It’s happening again.
Even as we speak, elsewhere—in a college dorm or some recess of the internet —a word is changing.
Just as “cool” evolved in African-American jazz circles of the 1930s and 40s, referring to musical temperament instead of temperature, so this word—whatever it may be—will change now.
In two years I’ll complain about hearing it from my students. In three years I’ll be saying it myself.
This is the trajectory of slang, that unofficial, essential wellspring of our language. The aspects of English we were never required to spell or diagram, and some we weren’t allowed to say in class at all.
When the word “slang” first appeared in English, in 1756, it named “the special vocabulary used by any set of persons of a low or disreputable character; language of a low and vulgar type” (OED).
Even the historians of the language at the Oxford English Dictionary are unsure of the word’s etymology. “Slang” began, it seems, as slang: faddish, vogue, forgettable.
Yet it endures, “low and vulgar”—and in the work of great poets.
Shakespeare, for example, coined or repurposed hundreds of words (“dwindle,” “lackluster,” “swagger” ). In Sonnet 135, he shows off the versatility—in standard and slang usage—of just one:
Whoever hath her wish, thou hast thy Will,
And Will to boot, and Will in overplus
[. . .]
So thou being rich in Will add to thy Will
One will of mine, to make thy large Will more.
The scholar Stephen Booth counts thirteen instances of the word “will” in the poem, referring to the poet’s name, the wish to act, the auxiliary verb (as in “I will”), and various sexual euphemisms.
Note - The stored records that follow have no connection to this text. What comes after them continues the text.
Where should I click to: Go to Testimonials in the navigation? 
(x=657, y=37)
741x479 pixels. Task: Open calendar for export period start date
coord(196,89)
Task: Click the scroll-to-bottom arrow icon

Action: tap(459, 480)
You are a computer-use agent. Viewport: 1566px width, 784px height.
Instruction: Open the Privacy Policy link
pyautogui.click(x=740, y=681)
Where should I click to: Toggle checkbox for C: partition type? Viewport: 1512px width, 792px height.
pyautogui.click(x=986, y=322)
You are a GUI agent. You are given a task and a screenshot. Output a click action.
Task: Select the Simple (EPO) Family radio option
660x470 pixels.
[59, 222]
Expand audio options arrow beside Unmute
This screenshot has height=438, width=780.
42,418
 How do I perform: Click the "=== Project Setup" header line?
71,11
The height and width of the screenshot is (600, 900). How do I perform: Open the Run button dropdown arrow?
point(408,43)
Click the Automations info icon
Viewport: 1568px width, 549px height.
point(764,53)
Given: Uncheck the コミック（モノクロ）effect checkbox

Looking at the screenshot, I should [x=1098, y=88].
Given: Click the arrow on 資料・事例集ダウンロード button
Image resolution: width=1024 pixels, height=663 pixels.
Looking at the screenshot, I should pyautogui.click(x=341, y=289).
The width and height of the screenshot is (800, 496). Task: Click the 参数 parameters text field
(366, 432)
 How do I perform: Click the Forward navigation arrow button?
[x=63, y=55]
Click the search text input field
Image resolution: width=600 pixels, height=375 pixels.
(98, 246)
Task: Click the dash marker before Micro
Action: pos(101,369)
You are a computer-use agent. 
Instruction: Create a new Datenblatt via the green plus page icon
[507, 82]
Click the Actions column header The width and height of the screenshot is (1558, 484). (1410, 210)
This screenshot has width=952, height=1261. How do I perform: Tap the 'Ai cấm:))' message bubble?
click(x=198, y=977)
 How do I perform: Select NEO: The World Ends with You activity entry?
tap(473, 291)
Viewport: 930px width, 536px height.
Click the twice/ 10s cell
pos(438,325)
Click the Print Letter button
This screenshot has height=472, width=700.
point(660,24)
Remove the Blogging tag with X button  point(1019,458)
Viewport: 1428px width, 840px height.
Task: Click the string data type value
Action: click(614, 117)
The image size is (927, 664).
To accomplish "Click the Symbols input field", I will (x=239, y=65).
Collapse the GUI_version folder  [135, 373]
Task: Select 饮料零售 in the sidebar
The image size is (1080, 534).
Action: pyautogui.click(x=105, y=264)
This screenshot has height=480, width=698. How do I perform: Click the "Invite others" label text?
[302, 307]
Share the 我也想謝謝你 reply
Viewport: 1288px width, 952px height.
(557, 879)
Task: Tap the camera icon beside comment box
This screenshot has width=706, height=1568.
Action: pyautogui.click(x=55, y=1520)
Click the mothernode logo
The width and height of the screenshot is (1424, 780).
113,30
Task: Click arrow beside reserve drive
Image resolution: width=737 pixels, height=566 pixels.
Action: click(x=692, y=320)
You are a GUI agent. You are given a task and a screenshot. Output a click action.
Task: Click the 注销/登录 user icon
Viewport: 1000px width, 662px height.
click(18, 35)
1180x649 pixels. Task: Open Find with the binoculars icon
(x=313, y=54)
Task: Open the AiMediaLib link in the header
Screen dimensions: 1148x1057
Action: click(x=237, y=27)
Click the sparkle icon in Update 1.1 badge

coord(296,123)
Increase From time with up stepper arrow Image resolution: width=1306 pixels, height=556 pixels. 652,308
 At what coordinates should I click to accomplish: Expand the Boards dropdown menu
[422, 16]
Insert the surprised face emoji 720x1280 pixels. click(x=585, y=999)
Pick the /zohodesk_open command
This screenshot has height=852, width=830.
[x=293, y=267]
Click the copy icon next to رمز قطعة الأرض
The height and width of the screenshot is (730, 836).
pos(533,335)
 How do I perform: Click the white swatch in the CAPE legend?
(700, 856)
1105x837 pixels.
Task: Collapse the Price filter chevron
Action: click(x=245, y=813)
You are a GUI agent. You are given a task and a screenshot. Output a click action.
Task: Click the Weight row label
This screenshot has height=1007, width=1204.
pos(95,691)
We twenty-first-century readers may not register these slier, slangy connotations without some scholarly help. So brief is the shelf life of most slang that we miss the dirty jokes that had the Elizabethans snickering into their ruffs.
Slang endures because of—not in spite of —this changeability. In his essay “Slang in America” (1885), Walt Whitman describes slang as the democratic aspect of poetry, the material by which anyone might make of their own vocabulary a pleasure and an art:
Language [. . .] is not an abstract construction of the learned [. . .], but is something arising out of the work, needs, ties, joys, affections, taste, of long generations of humanity [. . .]. Its final decisions are made by the masses, people nearest the concrete, having the most to do with actual land and sea.
What the OED calls “low and vulgar” Walt Whitman treats as a commons, a reserve in the realm of language where anyone can meet anyone else.
At least in theory.
After all, as Michael Adams argues in Slang: The People’s Poetry, slang is “rooted in [. . .] the complementary needs to fit in and to stand out.” Slang communicates with some what it conceals from others.
Slang stakes our claim to belong to a particular group and establishes a position within that group. The creativity of slang, Adams writes, “asserts our everyday poetic prowess.”
This is just what I mean when I argue that we live with poetry all the time. Even if you haven’t read a poem since high school, your slang contributes to the artistry of language. In your own words, this thousand-year-old mongrel tongue becomes renewed.
As it is in the words of the pool-playing teens who speak Gwendolyn Brooks’s poem “We Real Cool”:
We real cool. We
Left school. We
Lurk late. We
Strike straight. We
Sing sin. We
Thin gin. We
Jazz June. We
Die soon.
In the poem’s teen lingo we can see the poet’s formal mastery.
Listen to the long vowels of the monosyllabic words as they walk the edges of their short lines. At the end of those lines—all but the last—Brooks strands each “we,” syncopating the rhythm of these curt, declarative sentences.
What do they mean by “We / Jazz June”? We may think first of the musical form—a noun—but “jazz” can be a verb too: “to make a mess of, to ruin;” “to excite or thrill,” “to stimulate or intoxicate;” “to enliven;” “to have sexual intercourse with,” “to trick or tease” (OED).
Brooks said she imagined the young men in the poem speaking as if graffitiing their names on the wall to prove they were there. That “we” does not include us. They say it to convince us, to convince themselves who they are. The poem tells us they may die before they ever know.
The slang and sentence structure of “We Real Cool”—like so much exciting linguistic invention in contemporary language—derive from African-American English. Too much of this innovation continues uncredited; too many white speakers of “Standard English” appropriate Black slang in one breath and dismiss “Ebonics” in another.
But slang can also be a tool for marginalized groups to reclaim power over the words used to stigmatize them. As socially relevant as poetry can be, slang is where some of the most political work of language occurs.
Think of the use of the word “queer” to shame sexual minorities, and more recently as a means of empowerment adopted by some of those same groups. The word can even function as a verb: “to queer a text” is to read it from the perspective of queer theory.
To change the way we use a word is to change a small, but significant, part of the world.
Listen for slang in the different parts of your own world: you may catch yourself in the act of making the language new again.
You may listen for slang, but what you’ll hear is poetry.